The East Bay Community Law Center welcomes the news that vaccines are now available to all Californians 16 years old and over. We are committed to ensuring that 100% of our clients have meaningful access to COVID-19 vaccines and are able to make an informed choice about their healthcare. As indicated in our 2021 inauguration statement, EBCLC aims to uplift whole communities by centering women of color. Not only have we borne the brunt of the COVID-19 crisis, but we have also been the lifeline of families, neighborhoods, and the entire country during this pandemic.
In support of these efforts, EBCLC has done targeted outreach to our women-of-color clients to understand their motivations and barriers to vaccine access. In our study, we found:
- Our clients want to do everything they can to protect their health and the health of their families.
- While clients have stated that they want to be vaccinated to protect the health of their children and elder relatives, three-quarters have stated that they have not yet been vaccinated.
- Overwhelmingly, clients who were not vaccinated indicated that it was because they thought they were not a priority under vaccine eligibility guidelines.
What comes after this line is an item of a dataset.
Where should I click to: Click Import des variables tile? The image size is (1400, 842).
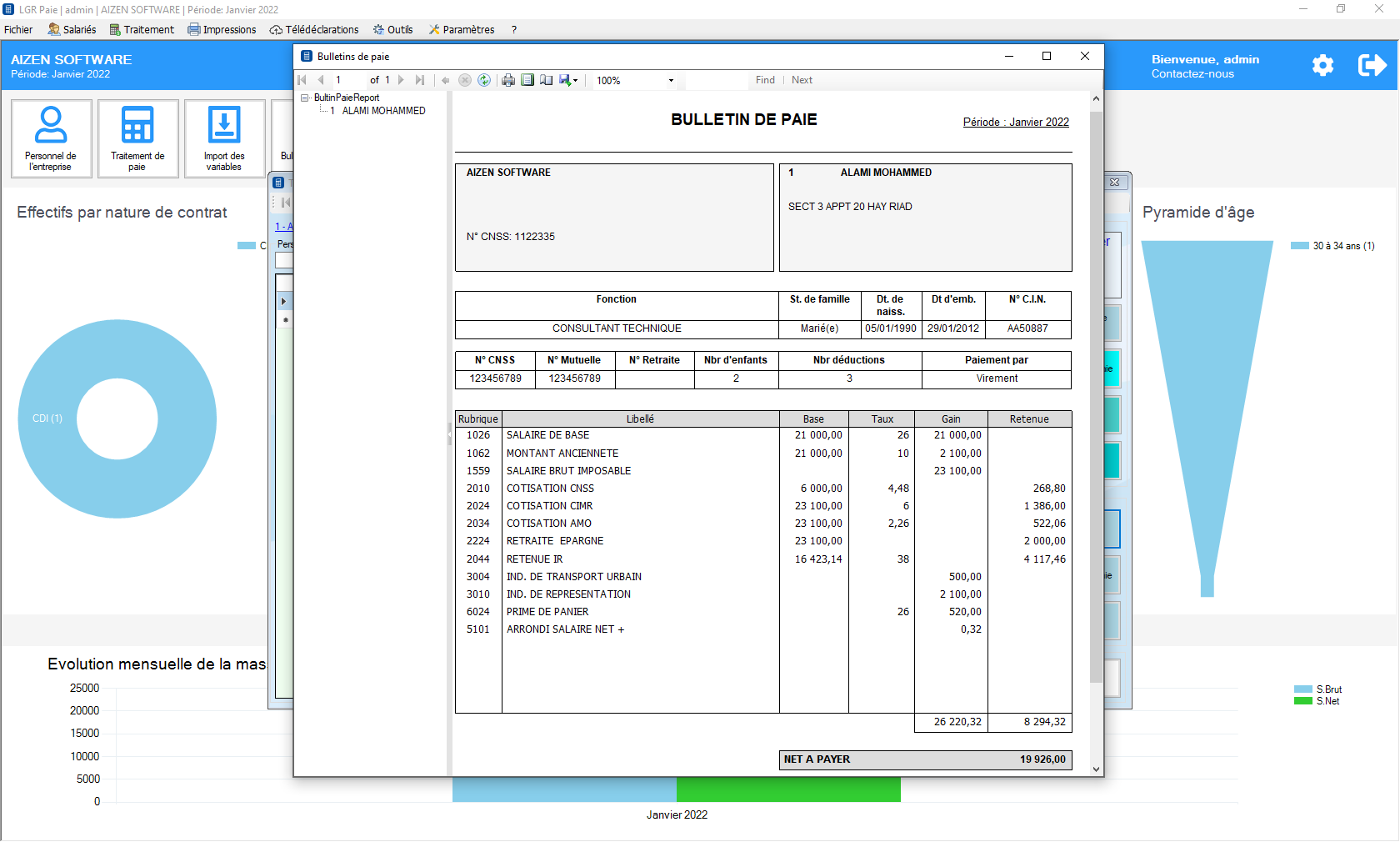(224, 138)

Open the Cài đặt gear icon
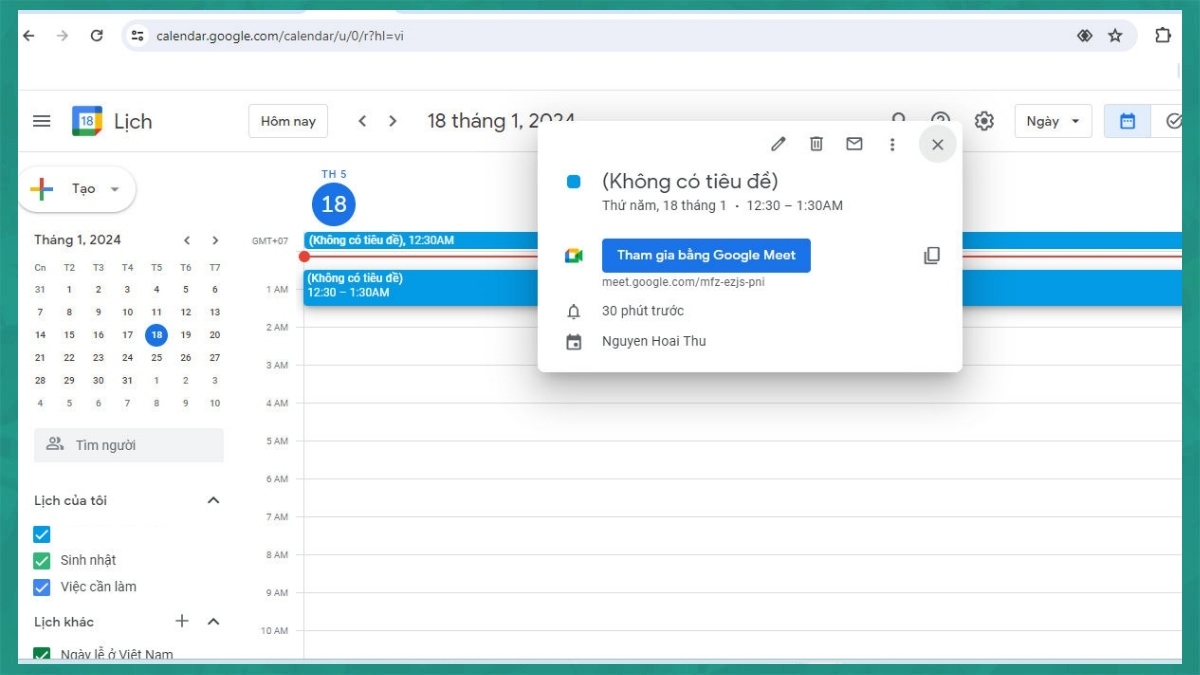984,120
Our evidence refutes popular, harmful narratives that blame people of color for low inoculation rates in our communities. We are disappointed that media stories cite historical medical discrimination, including the Tuskegee experiment, without exploring the current reality of women of color’s medical care, including racial bias in pain assessment and treatment, high mortality rates for Black mothers, forced sterilizations of immigrant women, and disproportionate COVID-19 related deaths of Filipina nurses. For our outreach, we spoke to cisgender and transgender women of color, a majority of whom wanted to be vaccinated. They told us that they didn’t think they were eligible and that they had difficulties scheduling their appointment. Our clients who were unsure about obtaining a vaccine indicated that their primary concern was how it would impact their underlying health conditions. A racial equity analysis exposes that women of color are more likely to have chronic health issues. Thus, we must underscore that an investment in research and messaging on how the COVID-19 vaccine interacts with health conditions endemic in women of color is critical to ensuring women of color get life-saving medical treatment. Additionally, the low inoculation rates among communities of color clearly show the need for a racial equity analysis to be applied in shaping a fair vaccination distribution plan. Ignoring the importance of applying a racial equity lens and an equitable vaccination allocation plan not only impacts women of color but the network of people, including children, spouses, elders, students, and patients, who rely on their essential labor.
EBCLC is grateful for the collective wins we achieved in 2020, including the longest strongest eviction moratorium in the country, defunding the local police, ending foreclosures for unsecured debt, and the state and national impact these achievements had on people’s lives. It is in the spirit of these victories and our highest value of ensuring our clients thrive that we join a collective effort to ensure communities of color receive urgent medical care. We can’t do this work alone, and we need other critical actors—policymakers, philanthropy, government officials, and other decision-makers—to commit to racially equitable processes that ensure that the reopening of our economy is safe for everyone.
EBCLC will continue to commit to ensuring the safety of our clients and that the reopening of California, including eviction courts, public benefits offices, and juvenile discipline proceedings, is informed by race–specific public health data. We will remain vigilant and engaged as the state moves toward recovery, particularly given the lack of clear equity benchmarks and in order to mitigate the health disparities Black and Latinx women faced throughout 2020.